The Wilderness Gets Wired
While mobile devices have already revolutionized the nature of commerce, socialization, and creativity, to name a few, it was only a matter of time before they would alter the way we interact with nature itself. Apple recently featured some iPhone Apps for the Great Outdoors to assist consumers with optimizing their environmental excursions. Frank Barry, in a Mashable.com article , explored how the National Wildlife Federation (NWF) has been utilizing Foursquare, Google Maps, and even Geocaching to help Generation Y forge a deeper connection with and appreciation of the natural world.
A Walk in the Park Just Got Easier
On their Nature Find website, a Google Maps mashup, visitors are encouraged to search for nearby nature sites and events. A search for New York, NY yielded 189 sites and 2139 events within 25 miles of New York, NY, including wildlife refuges, conservancies, botanical gardens, and even arboreta. NatureFind, its namesake iPhone app, allows users to harness this technology remotely. The Central Park Conservancy has also developed a very user-friendly app which features park trivia, a directory of park highlights and points of interest, and a GPS-coordinated map for the spatially challenged.
A Different Way to Hunt
Geocaching, as defined by Groundspeak, is a “a high-tech treasure hunting game played throughout the world by adventure-seekers equipped with GPS devices. The basic idea is to locate hidden containers, called geocaches, outdoors and then share your experiences online.” Ranger Rick's Geocache Trails on the NWF website targets children and families, urging them to kindle their spirit of adventure. In order to play, potential participants are instructed to print Ranger Rick’s Geocaching Passport, which features eight anthropomorphic animals--the original purveyors of the geocaches.
Eco-tourism Has a New Guide
Broadcastr, a storytelling app, was surprisingly featured in The Smart Phone as Tour Guide for Central Park. According to Joshua Brustein, “From the listener’s perspective, the greatest potential for the app comes from the Geoplay mode, in which it automatically plays stories relevant to your location. When I turned this mode on while walking into Central Park, a historian began telling details of the park’s conception and construction. Later, I heard a man discuss the surveying that took part in the park as part of the plan to create the 1811 street grid, and a story from a woman who once saw Yoko Ono in a Bentley outside the Dakota.”

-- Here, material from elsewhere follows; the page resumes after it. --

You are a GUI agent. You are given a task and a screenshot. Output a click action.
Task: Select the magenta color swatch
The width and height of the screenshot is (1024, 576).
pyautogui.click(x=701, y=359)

An Introduction to File-Sharing, for Animals
Neukadye has developed a novel app for the iPhone and Android, dubbed WildObs (short for Wildlife Observations), which urges users to capture the plant and animal species that they encounter, and log these images or musings to share with other users. User pianamon, for example, posted a WildOb of a Hedgerow Hairstreak from Caribou Ranch in Boulder County, Colorado. He noted, “This Hedgerow Hairstreak (Satyrium saepium) was uncharacteristically sluggish and stayed on this bunch of stonecrop long enough for me to get within inches for a photo. After a wet spring, the stonecrop is blooming brightly all over Caribou Ranch Open Space attracting butterflies.”
Ready for Your Close-Up?
Leafsnap, however, is perhaps the most innovative nature app on the market, integrating leaf identification algorithms with visual recognition software to ascertain tree species native to New York City and Washington, D.C. using photos of their leaves. Conceived by Peter Belhumeur of Columbia University, David Jacobs of the University of Maryland, and John Kress of the Smithsonian Institution, Leafsnap came to fruition through the efforts of designers, coders and Finding Species, a not-for-profit nature photography group. Featured on engadget, smartplanet, and lifehacker, Leafsnap is unique in that it is free and intended to be utilized not only for aesthetic appreciation, but also as a research tool to monitor fluctuations in biodiversity.
While the fractal structure of plants has always been awe-inspiring for mathematicians and botanists, now laymen too have the opportunity to delve deeper in their exploration of the mathematical structure of natural world thanks to the power of clever engineering. Although some critics may be apprehensive that our increasing reliance on technology is dissociating our culture from its natural rhythms, it appears that it may, in fact, be enabling us to connect in a far more detailed, albeit different, way. While the devices we use may be made of plastic and metal, ultimately their applications can be mobilized to remind us that, like trees, the roots of humanity also consist of carbon.